WORK TO BE COMPLETED: Which lines in the listing below contain the word "dentiste"? Copy each one.

PROVIDED RECORDS:

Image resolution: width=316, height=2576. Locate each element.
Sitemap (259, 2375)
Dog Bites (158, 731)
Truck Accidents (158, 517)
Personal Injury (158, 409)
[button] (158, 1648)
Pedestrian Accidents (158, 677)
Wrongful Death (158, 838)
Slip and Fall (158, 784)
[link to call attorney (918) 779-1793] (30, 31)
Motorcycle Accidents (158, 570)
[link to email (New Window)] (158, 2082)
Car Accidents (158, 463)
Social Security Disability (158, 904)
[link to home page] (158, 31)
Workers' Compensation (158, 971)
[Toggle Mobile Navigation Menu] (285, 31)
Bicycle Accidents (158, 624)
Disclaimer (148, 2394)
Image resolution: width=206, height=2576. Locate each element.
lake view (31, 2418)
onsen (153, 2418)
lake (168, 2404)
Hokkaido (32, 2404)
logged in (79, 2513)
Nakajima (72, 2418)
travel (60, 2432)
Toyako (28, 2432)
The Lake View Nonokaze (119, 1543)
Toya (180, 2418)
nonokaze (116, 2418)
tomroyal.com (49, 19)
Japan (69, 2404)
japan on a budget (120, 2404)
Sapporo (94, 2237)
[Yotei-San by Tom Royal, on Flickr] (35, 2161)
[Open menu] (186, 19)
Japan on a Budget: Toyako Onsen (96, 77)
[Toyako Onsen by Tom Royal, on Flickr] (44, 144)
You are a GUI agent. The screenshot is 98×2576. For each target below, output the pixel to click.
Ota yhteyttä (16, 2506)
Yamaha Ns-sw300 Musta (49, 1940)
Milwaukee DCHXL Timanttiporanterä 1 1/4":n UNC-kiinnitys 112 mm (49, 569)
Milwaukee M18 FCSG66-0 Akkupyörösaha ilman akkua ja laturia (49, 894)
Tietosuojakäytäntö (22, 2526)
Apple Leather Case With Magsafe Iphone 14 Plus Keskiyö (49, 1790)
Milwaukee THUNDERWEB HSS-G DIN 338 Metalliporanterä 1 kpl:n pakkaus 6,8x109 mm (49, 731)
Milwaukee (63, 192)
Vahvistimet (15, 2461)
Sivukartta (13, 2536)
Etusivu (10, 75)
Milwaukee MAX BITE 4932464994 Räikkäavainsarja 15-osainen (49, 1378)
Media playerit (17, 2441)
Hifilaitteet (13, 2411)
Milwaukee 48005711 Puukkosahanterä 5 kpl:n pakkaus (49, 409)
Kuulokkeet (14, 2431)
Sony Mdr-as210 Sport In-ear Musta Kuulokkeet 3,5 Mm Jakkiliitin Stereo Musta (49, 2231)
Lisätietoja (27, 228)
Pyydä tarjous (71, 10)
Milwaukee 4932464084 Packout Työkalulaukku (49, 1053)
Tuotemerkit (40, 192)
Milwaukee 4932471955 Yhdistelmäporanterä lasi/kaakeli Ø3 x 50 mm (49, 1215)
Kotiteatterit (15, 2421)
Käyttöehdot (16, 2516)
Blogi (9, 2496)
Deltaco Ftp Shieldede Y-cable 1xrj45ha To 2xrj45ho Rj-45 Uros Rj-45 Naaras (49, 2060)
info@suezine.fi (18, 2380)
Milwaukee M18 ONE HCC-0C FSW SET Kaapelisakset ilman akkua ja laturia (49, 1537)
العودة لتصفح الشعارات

* * *

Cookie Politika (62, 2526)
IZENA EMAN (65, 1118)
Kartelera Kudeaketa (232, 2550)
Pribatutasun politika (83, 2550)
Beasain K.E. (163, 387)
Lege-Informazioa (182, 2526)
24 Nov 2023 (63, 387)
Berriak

* * *

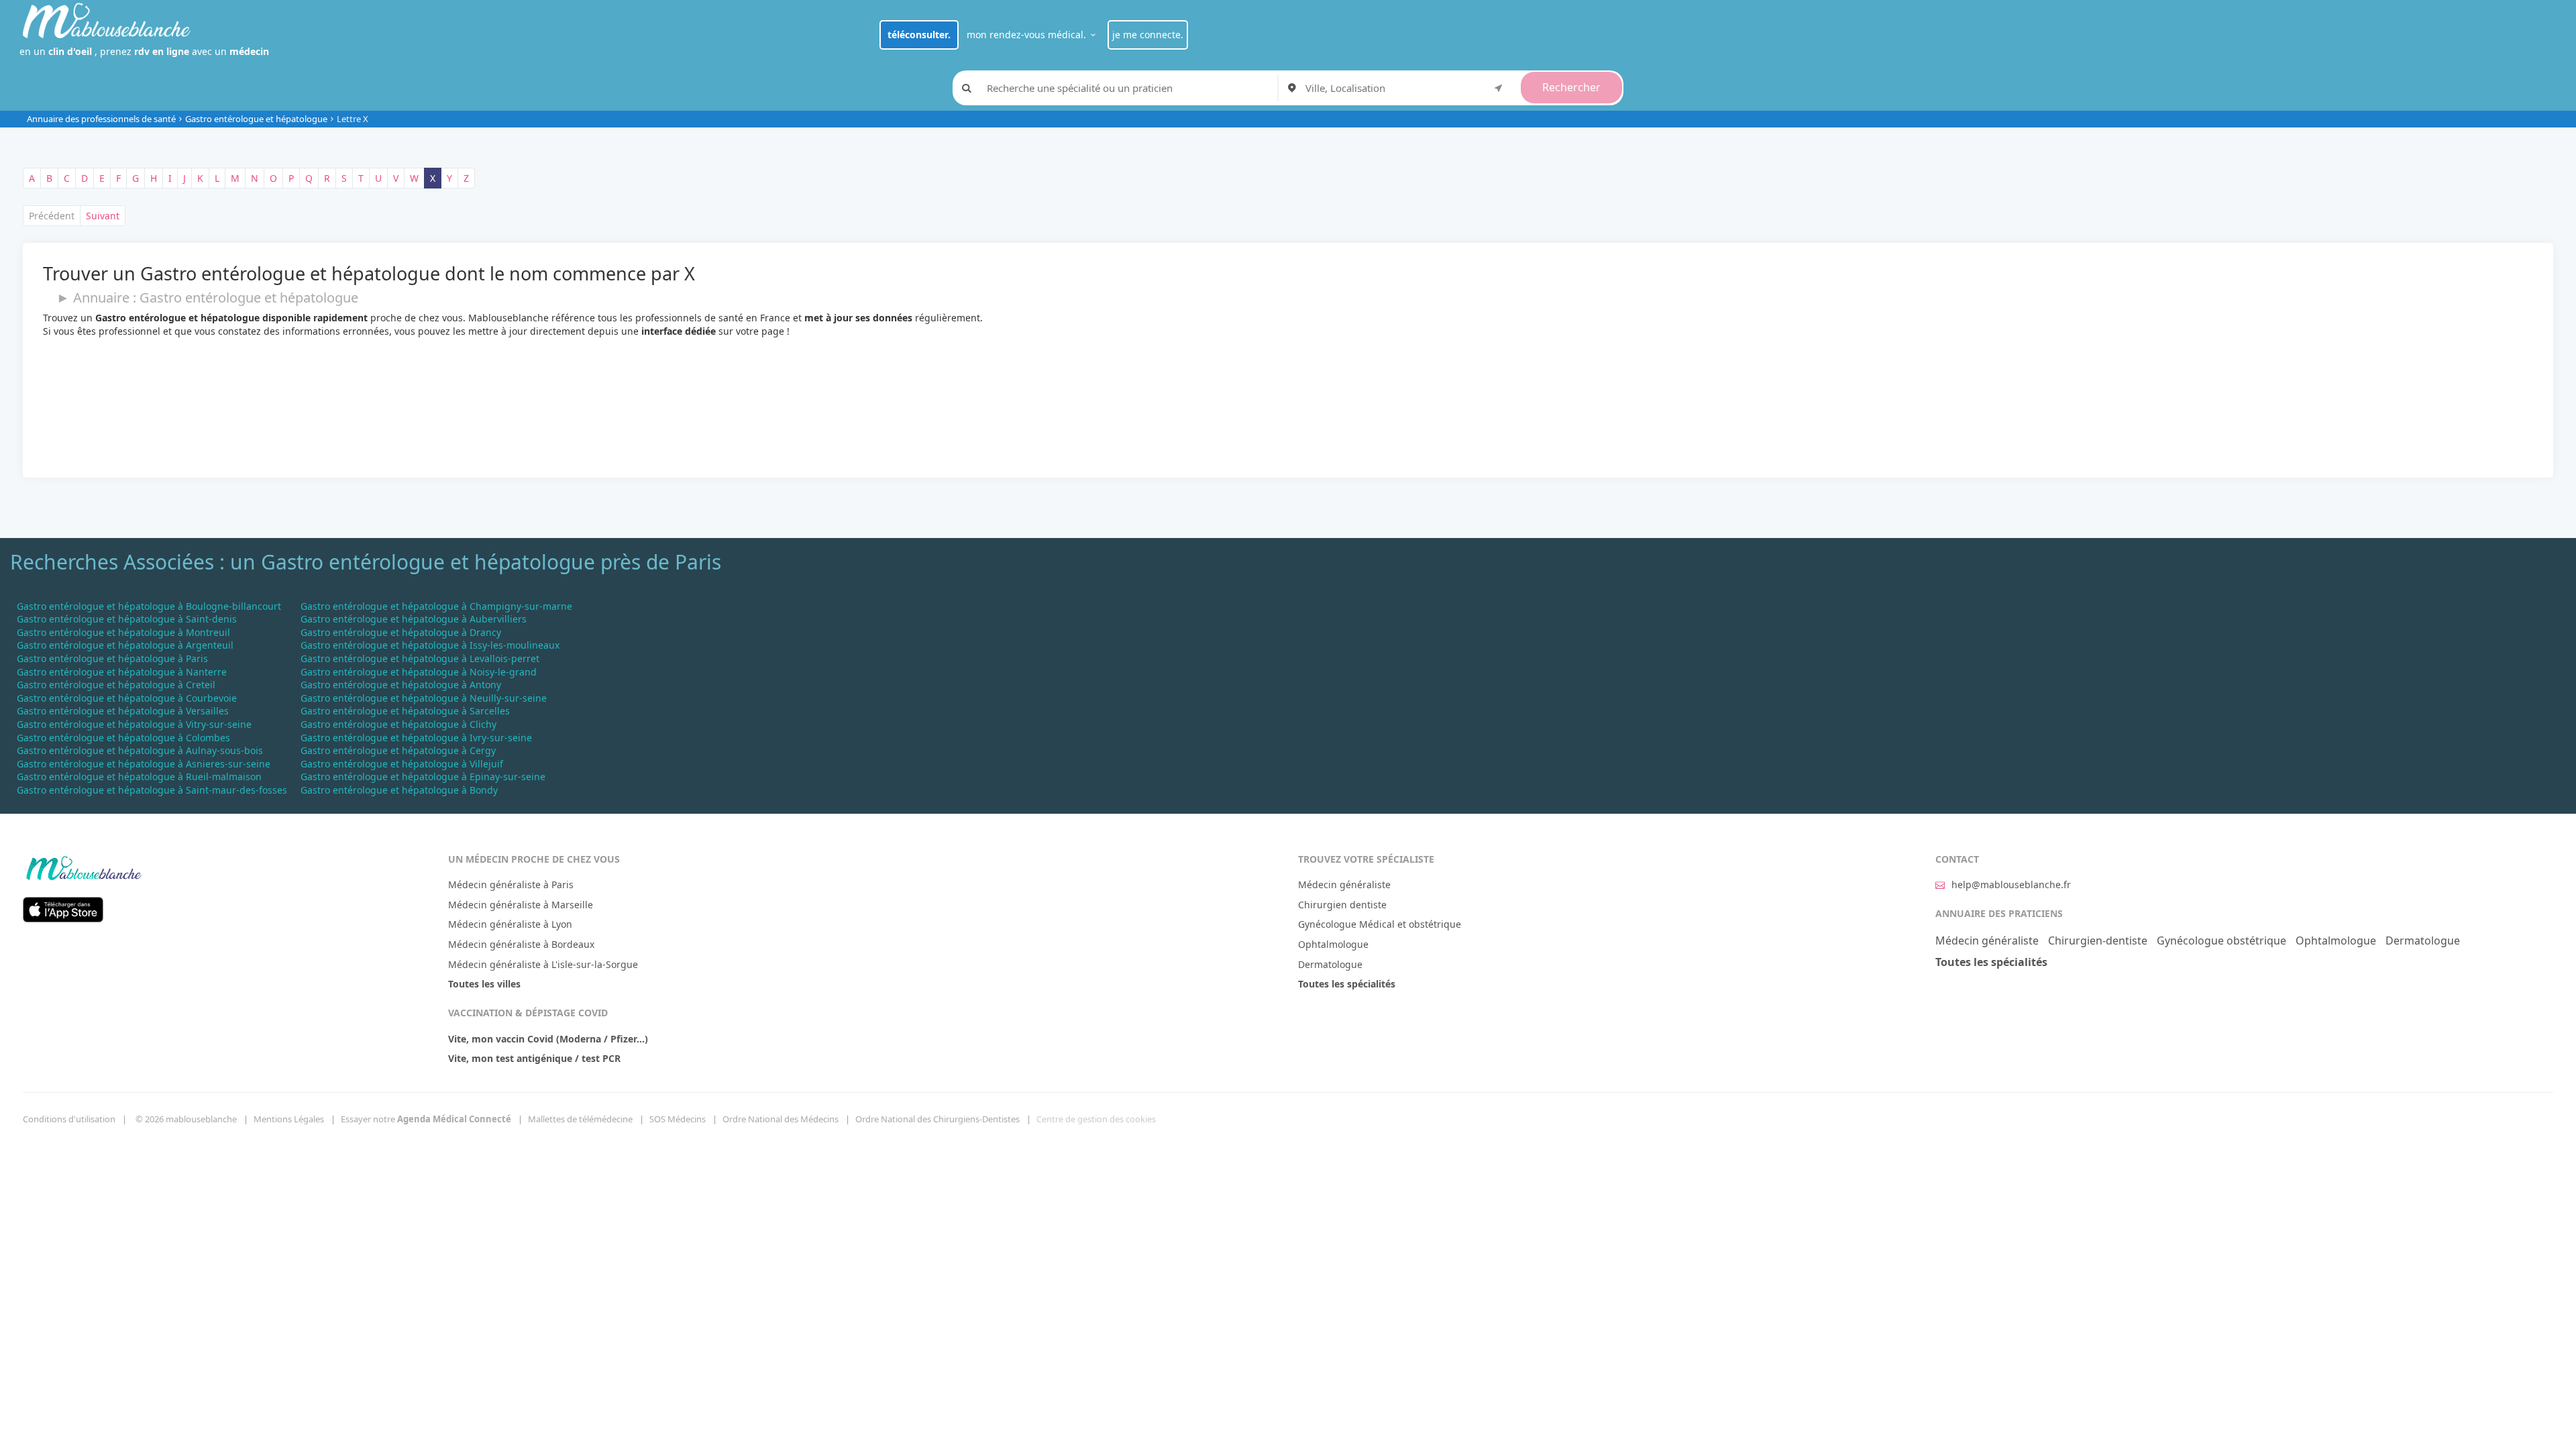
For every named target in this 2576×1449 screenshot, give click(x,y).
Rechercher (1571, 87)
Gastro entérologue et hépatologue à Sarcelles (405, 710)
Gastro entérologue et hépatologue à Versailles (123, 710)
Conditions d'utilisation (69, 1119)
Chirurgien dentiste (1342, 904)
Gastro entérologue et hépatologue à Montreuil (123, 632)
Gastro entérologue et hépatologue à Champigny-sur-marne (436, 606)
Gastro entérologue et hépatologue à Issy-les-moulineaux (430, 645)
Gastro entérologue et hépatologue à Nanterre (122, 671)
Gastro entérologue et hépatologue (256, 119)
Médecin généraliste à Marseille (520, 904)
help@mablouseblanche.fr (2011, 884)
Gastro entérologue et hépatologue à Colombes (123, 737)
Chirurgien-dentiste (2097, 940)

YOUR SOLUTION:
Chirurgien dentiste (1342, 904)
Chirurgien-dentiste (2097, 940)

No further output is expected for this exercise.